Some of the first experiments was for a human/raccoon hybrid. I have no idea why they thought this would be a good hybrid to try. Raccoons are truly just vermin that infest the trash cans of sub-city's urban neighborhoods. If you didn't guess, the experiment went horribly wrong (or at least that is what all the records say) and now all of those original 12 experiments were all long gone and presumed dead. But then again who was I to say they were goners once they left the School, I mean I was still alive after about five years and still living the closest thing to a normal life that I could get.

After that hideous disaster of an experiment, a new experiment arose, this more successful and much more dangerous. These new experiments were half human half wolf hybrids. Not exactly like a werewolf but whenever I read a story about werewolves I couldn't help but have their horrid image in mind.

The hybrids proved very useful to the white-coats because of there undying loyalty to the white-coats or anyone who worked at the School. This loyalty lead to the white-coats sending the hybrids out to collect either new subjects or some escaped subjects. They were suppose to bring the escaped subjects back to the School but because of their natural violent instincts they usually attacked and killed their pray before being able to take them away quietly. Before the white-coats saw this as a problem but as time went on they became less attached their experiments and didn't mind if the human/wolf hybrids would kill the escaped experiments.

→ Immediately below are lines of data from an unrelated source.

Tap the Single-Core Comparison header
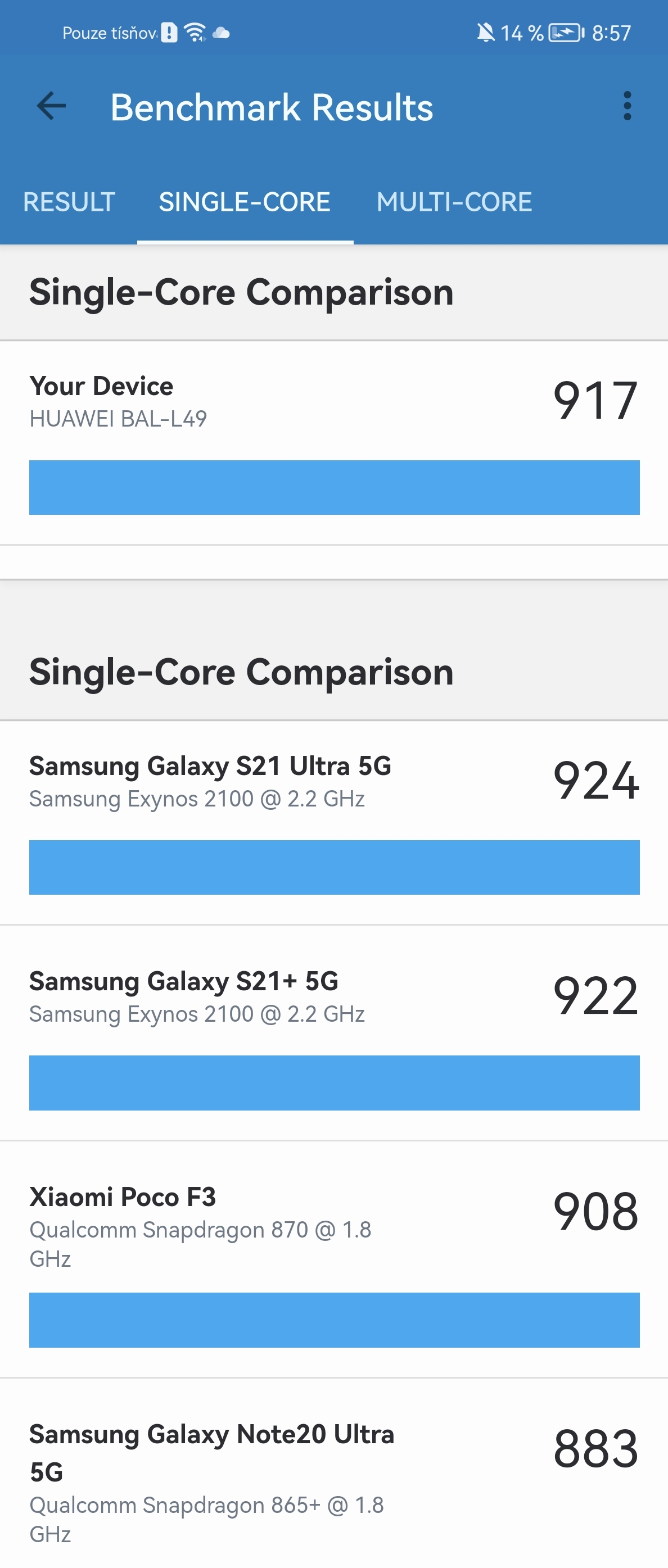This screenshot has width=668, height=1568. tap(242, 292)
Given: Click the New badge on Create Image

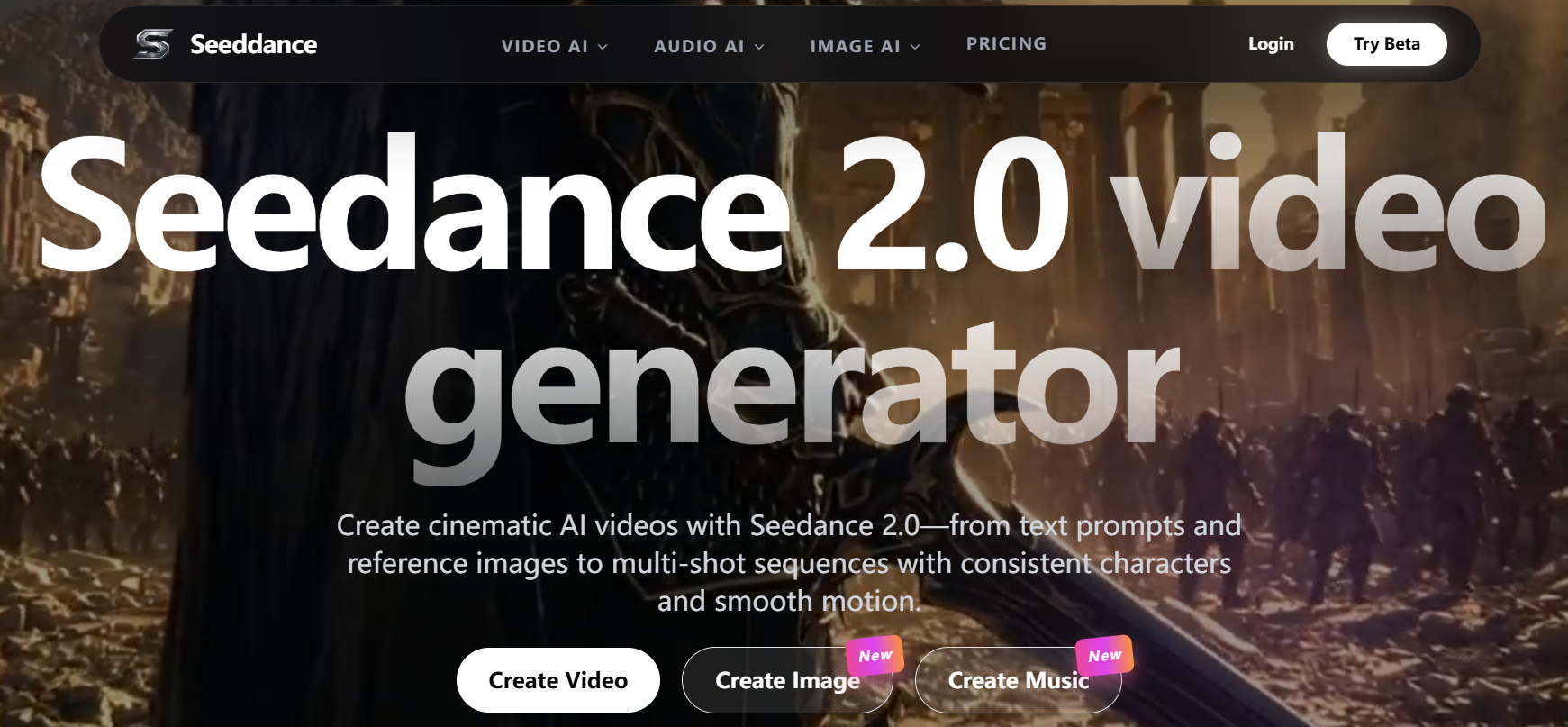Looking at the screenshot, I should coord(875,656).
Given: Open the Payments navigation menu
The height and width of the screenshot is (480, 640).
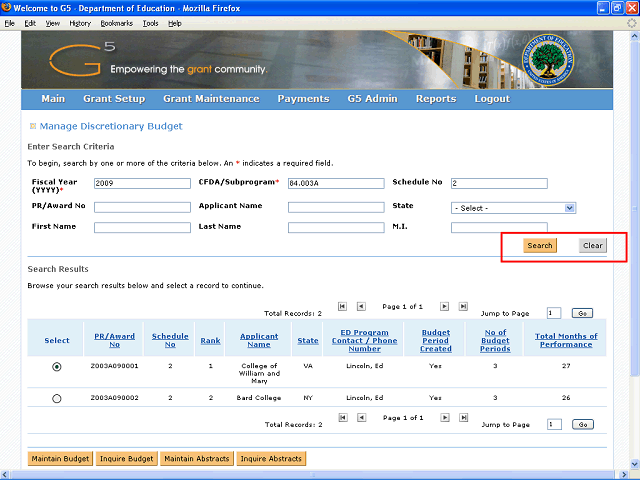Looking at the screenshot, I should pos(303,99).
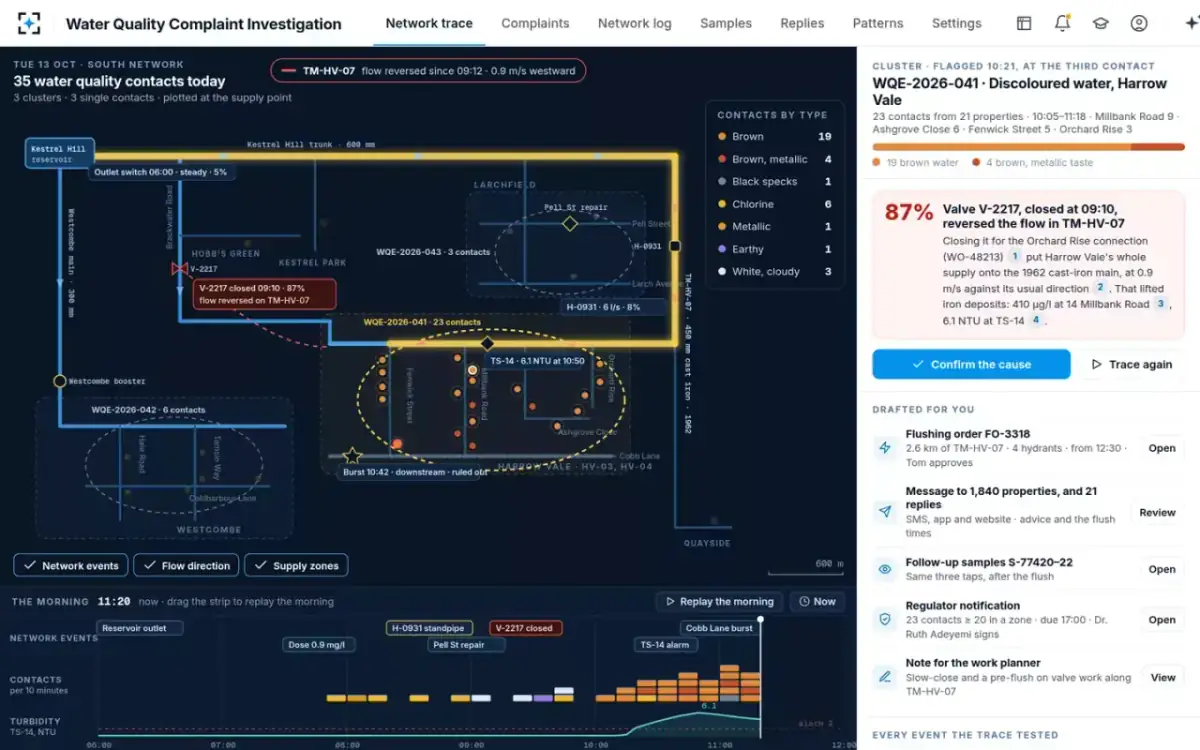Image resolution: width=1200 pixels, height=750 pixels.
Task: Open the user account profile icon
Action: click(x=1139, y=23)
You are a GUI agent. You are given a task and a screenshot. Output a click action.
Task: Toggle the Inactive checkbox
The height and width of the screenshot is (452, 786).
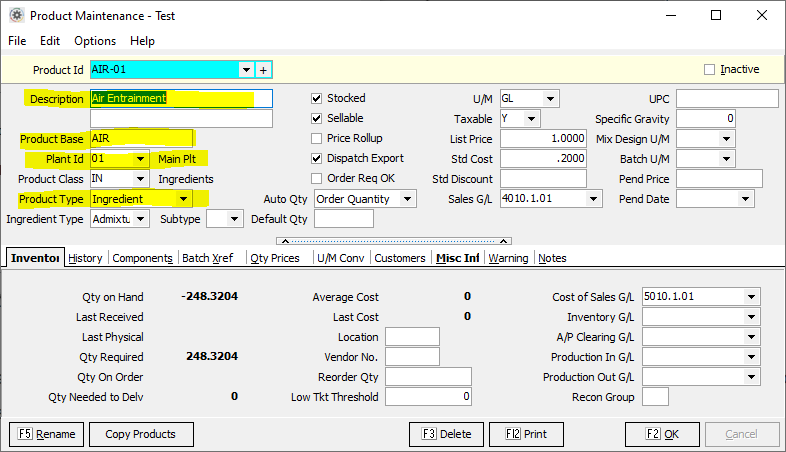710,70
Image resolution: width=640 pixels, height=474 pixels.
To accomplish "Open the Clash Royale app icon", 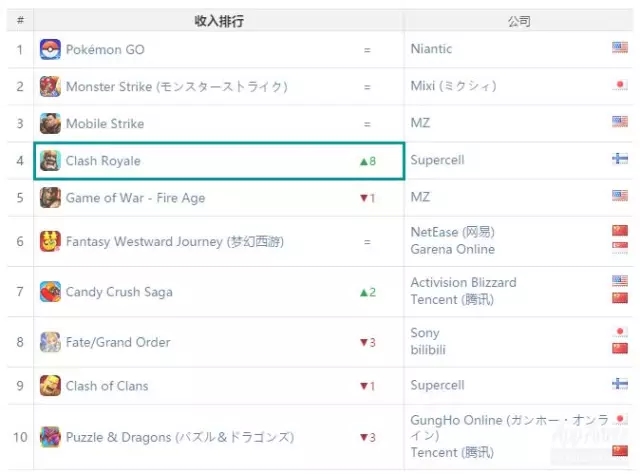I will click(x=50, y=161).
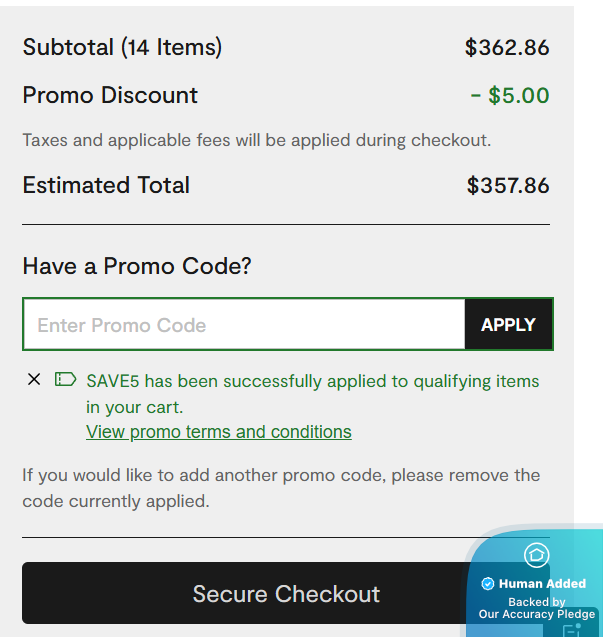Click the house icon in the badge

(536, 555)
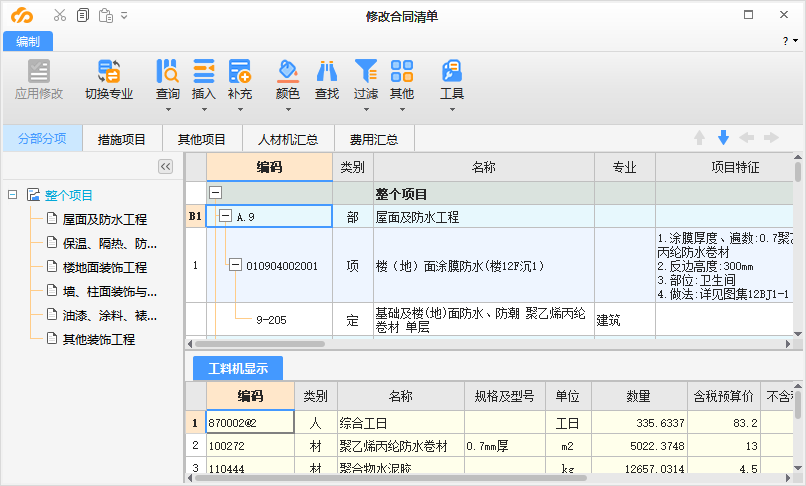This screenshot has height=486, width=806.
Task: Switch to the 措施项目 tab
Action: tap(121, 139)
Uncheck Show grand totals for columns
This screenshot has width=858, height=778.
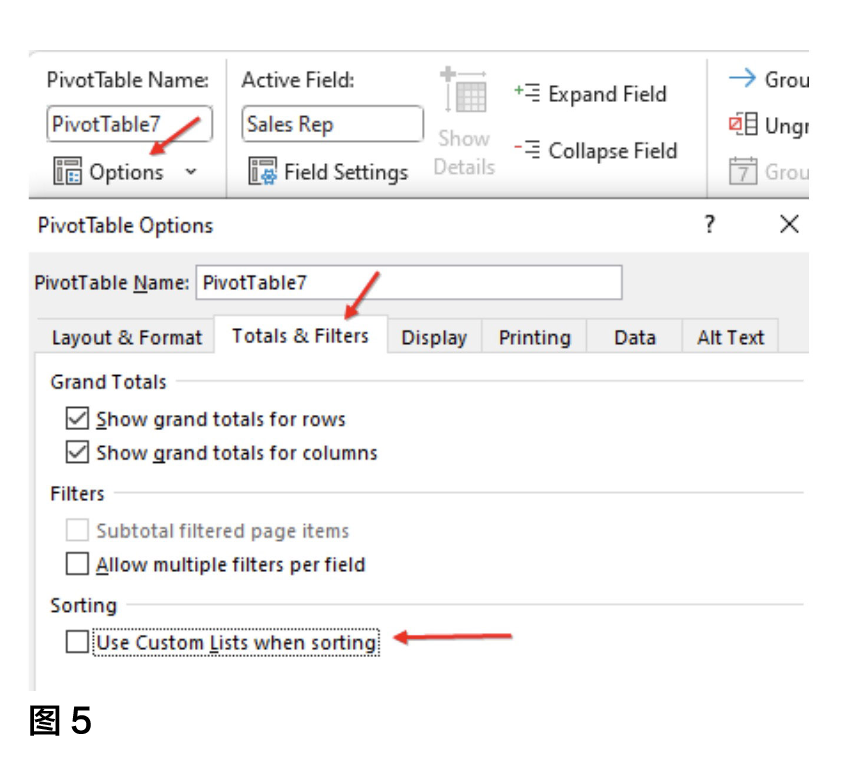77,453
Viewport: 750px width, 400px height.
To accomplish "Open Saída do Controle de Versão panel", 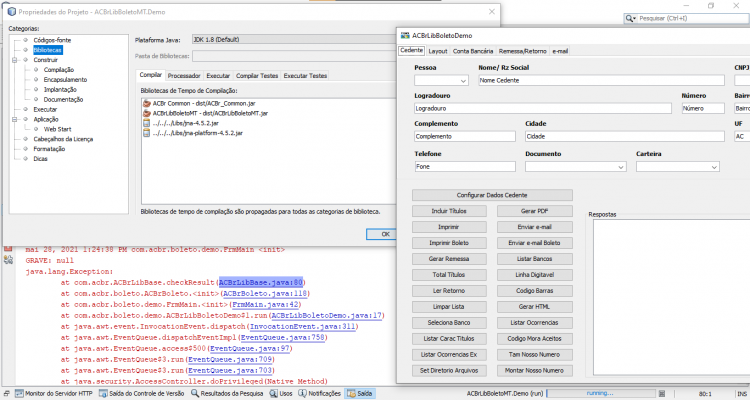I will tap(141, 393).
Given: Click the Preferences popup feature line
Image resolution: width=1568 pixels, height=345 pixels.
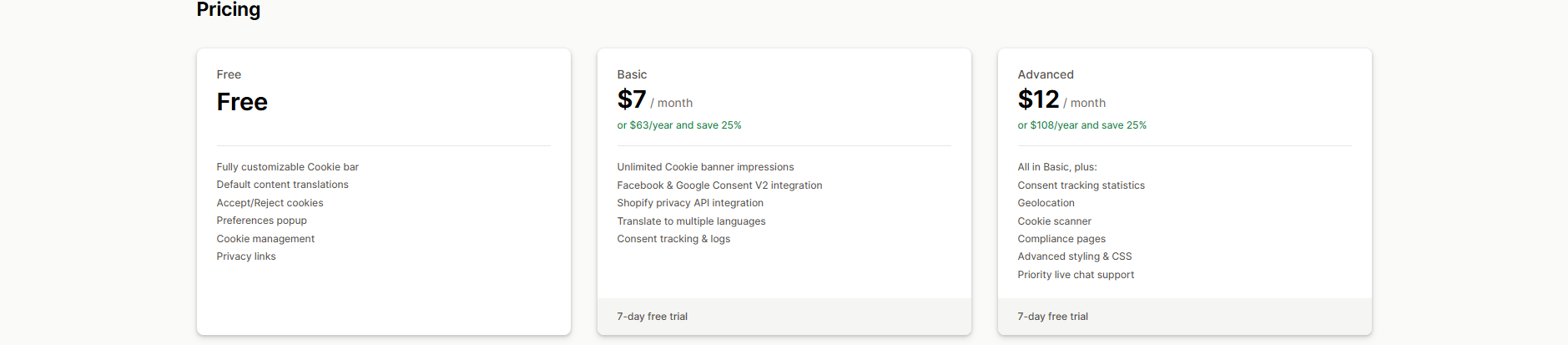Looking at the screenshot, I should tap(261, 221).
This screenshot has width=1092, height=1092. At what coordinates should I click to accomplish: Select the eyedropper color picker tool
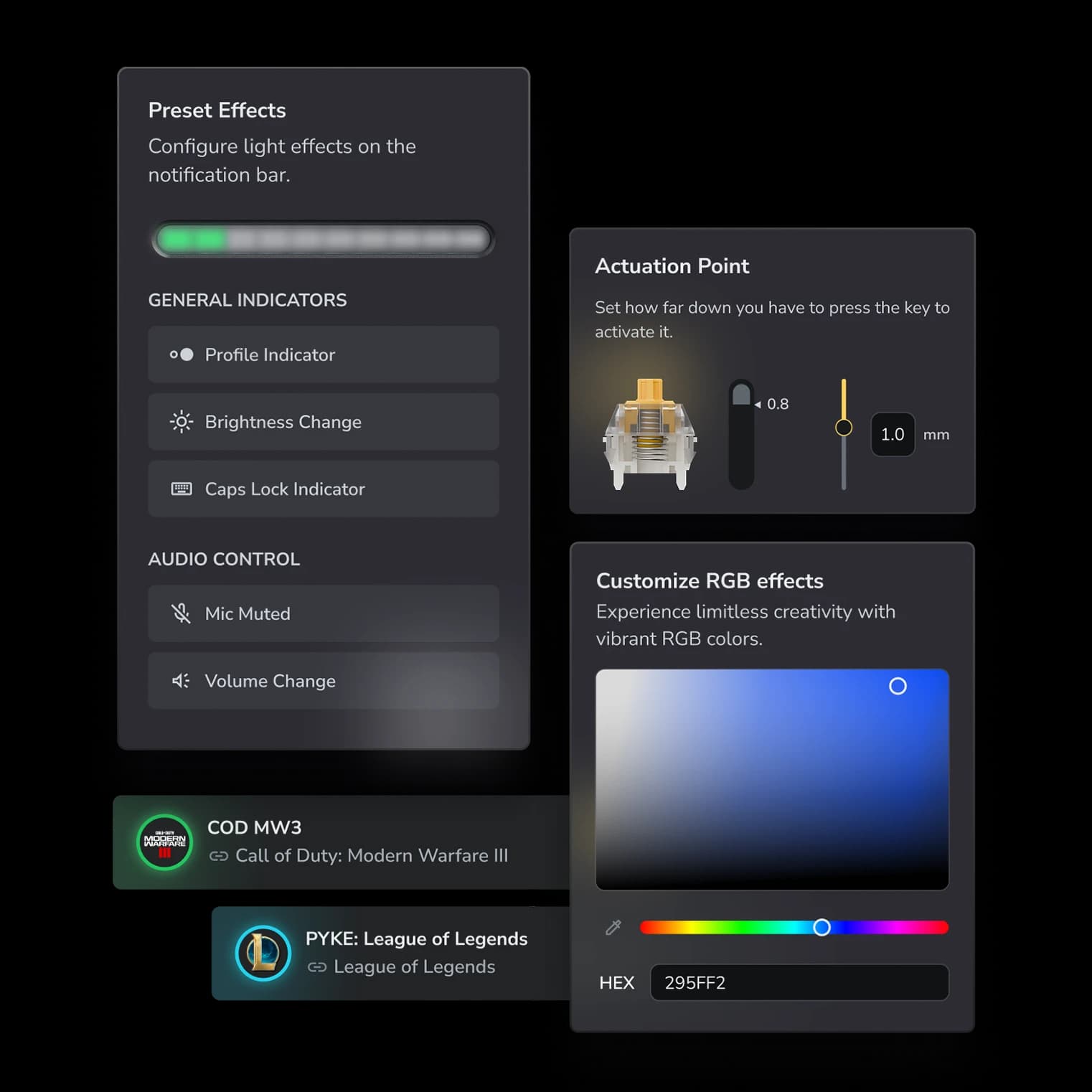coord(613,928)
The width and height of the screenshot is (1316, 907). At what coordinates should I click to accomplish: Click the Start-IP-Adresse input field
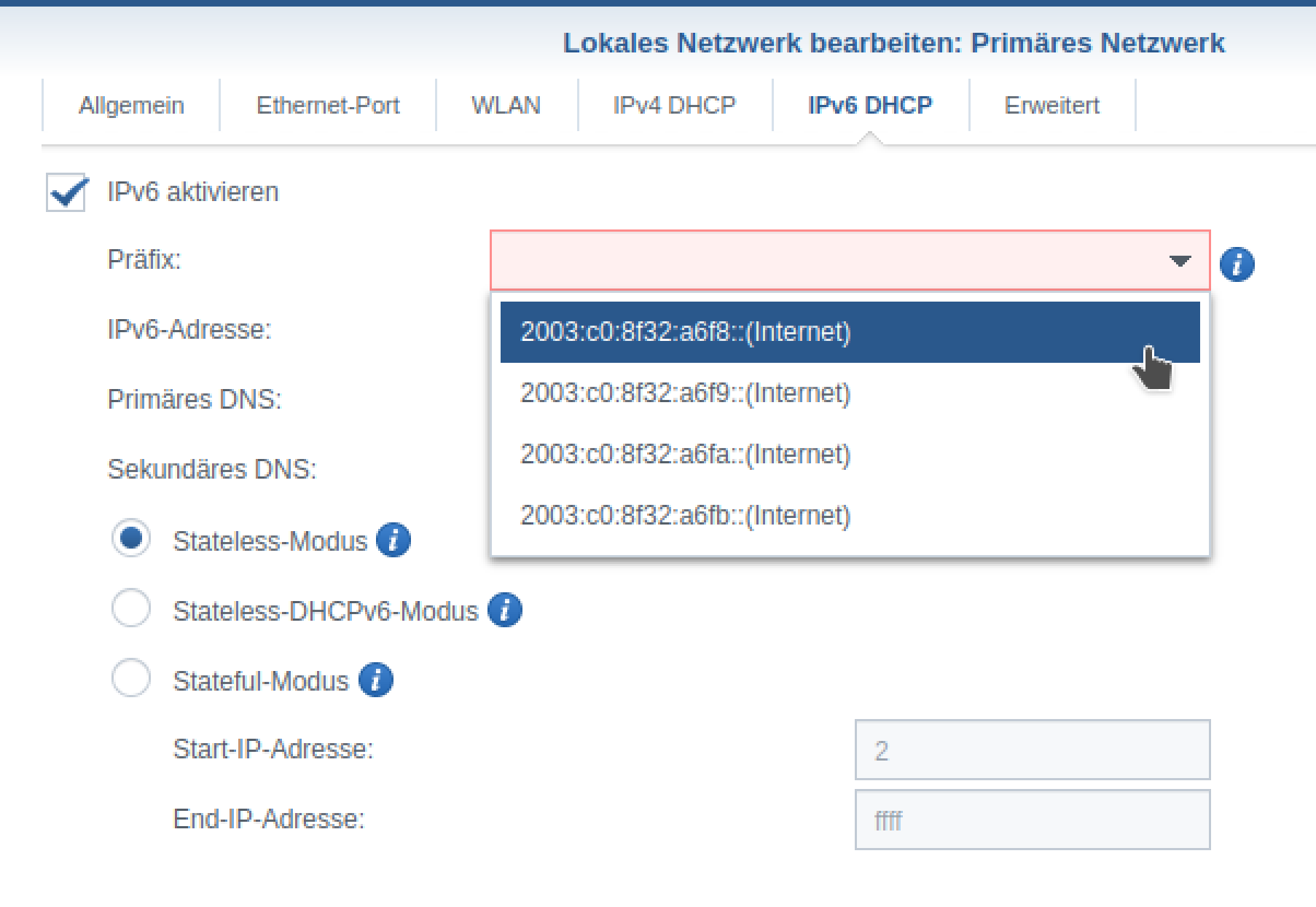[x=1032, y=750]
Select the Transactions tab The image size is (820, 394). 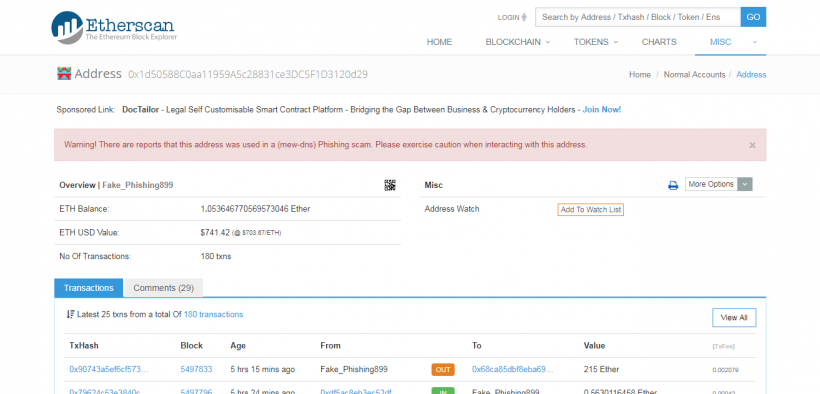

These hybrids soon enough were know longer thought of as experiments but as allies to the School. They also no longer thought of them as hybrids but as Eraser, because they erased one little pest to the world at a time.

After the Erasers success a few more experiments were done. Some developing special talents. And I don't mean they can run really fast or extra strong (even though most of the experiments, even though they were only children, had the strength and agility of a grown man) but I mean legit powers like mind reading and talking to animals and stuff like that. Also each one more and more advanced and humanoid. The hybrid-ness of the hybrids was getting less and less obvious. The Erasers, for example, use to be very easy to spot. They were over 7 feet tall, with brood shoulders, huge muscles, and covered up all over in scruffy, uneven, patches of hair. Now, however, the Erasers just look like large, hairy men, nothing more to it. Other experiments didn't seem in slightest to be experiments at all. Like me and the other seven of my experiments, if you saw us on the streets you wouldn't see anything more than kids.

And for the most part I was a normal kid, and I don't know about the other experiments but if they got out, I bet they were living normal lives too. I did things that normal kids do like: sleeping and eating and being sarcastic and talking back to authority and of course never wanting to comply to the rules. Well except I can do one thing that I bet most normal kids can't do:

I can fly.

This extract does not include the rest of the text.